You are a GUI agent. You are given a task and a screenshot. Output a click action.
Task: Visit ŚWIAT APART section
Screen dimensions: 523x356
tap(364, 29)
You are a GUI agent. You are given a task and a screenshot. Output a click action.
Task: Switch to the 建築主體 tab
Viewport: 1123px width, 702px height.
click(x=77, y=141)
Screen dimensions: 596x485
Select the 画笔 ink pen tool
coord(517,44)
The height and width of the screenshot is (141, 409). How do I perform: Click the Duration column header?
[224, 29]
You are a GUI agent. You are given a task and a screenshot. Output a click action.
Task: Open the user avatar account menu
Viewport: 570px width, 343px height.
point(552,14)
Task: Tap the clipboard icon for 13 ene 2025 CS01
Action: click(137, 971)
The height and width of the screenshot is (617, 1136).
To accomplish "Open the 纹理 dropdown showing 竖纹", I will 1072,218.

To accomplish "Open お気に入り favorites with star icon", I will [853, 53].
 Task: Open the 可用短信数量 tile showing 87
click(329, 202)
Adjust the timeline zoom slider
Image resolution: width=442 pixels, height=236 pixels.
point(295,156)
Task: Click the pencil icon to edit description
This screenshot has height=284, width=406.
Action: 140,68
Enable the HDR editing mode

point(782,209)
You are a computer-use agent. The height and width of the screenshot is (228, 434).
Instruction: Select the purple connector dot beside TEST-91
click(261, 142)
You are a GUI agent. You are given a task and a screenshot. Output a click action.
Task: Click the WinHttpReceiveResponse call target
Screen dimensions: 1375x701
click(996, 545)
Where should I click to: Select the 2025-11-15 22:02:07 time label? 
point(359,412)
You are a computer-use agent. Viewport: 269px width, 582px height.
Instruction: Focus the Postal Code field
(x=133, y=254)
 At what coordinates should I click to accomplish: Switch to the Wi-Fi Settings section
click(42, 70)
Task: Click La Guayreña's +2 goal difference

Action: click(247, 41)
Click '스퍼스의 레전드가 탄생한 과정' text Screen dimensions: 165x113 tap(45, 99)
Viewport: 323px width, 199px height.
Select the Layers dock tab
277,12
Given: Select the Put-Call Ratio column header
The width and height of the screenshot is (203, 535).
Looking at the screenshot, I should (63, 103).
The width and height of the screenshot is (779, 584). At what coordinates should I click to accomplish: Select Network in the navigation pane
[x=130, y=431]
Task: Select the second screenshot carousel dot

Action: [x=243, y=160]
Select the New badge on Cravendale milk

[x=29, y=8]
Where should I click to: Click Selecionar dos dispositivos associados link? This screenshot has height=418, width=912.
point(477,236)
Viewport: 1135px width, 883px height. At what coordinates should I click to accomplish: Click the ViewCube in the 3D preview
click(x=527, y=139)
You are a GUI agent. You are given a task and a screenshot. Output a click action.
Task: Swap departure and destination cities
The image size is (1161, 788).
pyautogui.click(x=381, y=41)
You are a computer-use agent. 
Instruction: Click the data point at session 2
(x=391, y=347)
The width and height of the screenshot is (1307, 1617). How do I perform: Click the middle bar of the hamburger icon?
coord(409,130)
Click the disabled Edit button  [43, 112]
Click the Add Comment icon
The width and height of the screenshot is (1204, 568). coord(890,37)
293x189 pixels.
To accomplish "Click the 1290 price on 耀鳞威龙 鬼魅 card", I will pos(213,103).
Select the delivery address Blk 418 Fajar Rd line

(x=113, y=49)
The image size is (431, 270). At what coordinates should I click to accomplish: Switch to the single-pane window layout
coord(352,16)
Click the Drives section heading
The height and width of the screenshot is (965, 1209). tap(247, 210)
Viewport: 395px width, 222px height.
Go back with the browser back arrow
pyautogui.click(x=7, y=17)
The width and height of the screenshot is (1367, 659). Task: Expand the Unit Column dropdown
____
From the data above, give every line again exactly as it appears.

» Completed task
You are a GUI agent. You are given a task and a screenshot. Output a click action.
Task: Visit ŚWIAT APART section
Screen dimensions: 523x356
tap(364, 29)
You are a GUI agent. You are given a task and a screenshot. Output a click action.
Task: Switch to the 建築主體 tab
Viewport: 1123px width, 702px height.
click(x=77, y=141)
Screen dimensions: 596x485
Select the 画笔 ink pen tool
coord(517,44)
The height and width of the screenshot is (141, 409). How do I perform: Click the Duration column header?
[224, 29]
You are a GUI agent. You are given a task and a screenshot. Output a click action.
Task: Open the user avatar account menu
Viewport: 570px width, 343px height.
point(552,14)
Task: Tap the clipboard icon for 13 ene 2025 CS01
Action: click(137, 971)
The height and width of the screenshot is (617, 1136).
To accomplish "Open the 纹理 dropdown showing 竖纹", I will 1072,218.

To accomplish "Open お気に入り favorites with star icon", I will [853, 53].
 Task: Open the 可用短信数量 tile showing 87
click(329, 202)
Adjust the timeline zoom slider
Image resolution: width=442 pixels, height=236 pixels.
point(295,156)
Task: Click the pencil icon to edit description
This screenshot has height=284, width=406.
Action: 140,68
Enable the HDR editing mode

point(782,209)
You are a computer-use agent. The height and width of the screenshot is (228, 434).
Instruction: Select the purple connector dot beside TEST-91
click(261, 142)
You are a GUI agent. You are given a task and a screenshot. Output a click action.
Task: Click the WinHttpReceiveResponse call target
Screen dimensions: 1375x701
click(996, 545)
Where should I click to: Select the 2025-11-15 22:02:07 time label? 
point(359,412)
You are a computer-use agent. Viewport: 269px width, 582px height.
Instruction: Focus the Postal Code field
(x=133, y=254)
 At what coordinates should I click to accomplish: Switch to the Wi-Fi Settings section
click(42, 70)
Task: Click La Guayreña's +2 goal difference

Action: click(247, 41)
Click '스퍼스의 레전드가 탄생한 과정' text Screen dimensions: 165x113 tap(45, 99)
Viewport: 323px width, 199px height.
Select the Layers dock tab
277,12
Given: Select the Put-Call Ratio column header
The width and height of the screenshot is (203, 535).
Looking at the screenshot, I should (63, 103).
The width and height of the screenshot is (779, 584). At what coordinates should I click to accomplish: Select Network in the navigation pane
[x=130, y=431]
Task: Select the second screenshot carousel dot

Action: [x=243, y=160]
Select the New badge on Cravendale milk

[x=29, y=8]
Where should I click to: Click Selecionar dos dispositivos associados link? This screenshot has height=418, width=912.
point(477,236)
Viewport: 1135px width, 883px height. At what coordinates should I click to accomplish: Click the ViewCube in the 3D preview
click(x=527, y=139)
You are a GUI agent. You are given a task and a screenshot. Output a click action.
Task: Swap departure and destination cities
The image size is (1161, 788).
pyautogui.click(x=381, y=41)
You are a computer-use agent. 
Instruction: Click the data point at session 2
(x=391, y=347)
The width and height of the screenshot is (1307, 1617). How do I perform: Click the middle bar of the hamburger icon?
coord(409,130)
Click the disabled Edit button  [43, 112]
Click the Add Comment icon
The width and height of the screenshot is (1204, 568). coord(890,37)
293x189 pixels.
To accomplish "Click the 1290 price on 耀鳞威龙 鬼魅 card", I will pos(213,103).
Select the delivery address Blk 418 Fajar Rd line

(x=113, y=49)
The image size is (431, 270). At what coordinates should I click to accomplish: Switch to the single-pane window layout
coord(352,16)
Click the Drives section heading
The height and width of the screenshot is (965, 1209). tap(247, 210)
Viewport: 395px width, 222px height.
Go back with the browser back arrow
pyautogui.click(x=7, y=17)
The width and height of the screenshot is (1367, 659). Task: Expand the Unit Column dropdown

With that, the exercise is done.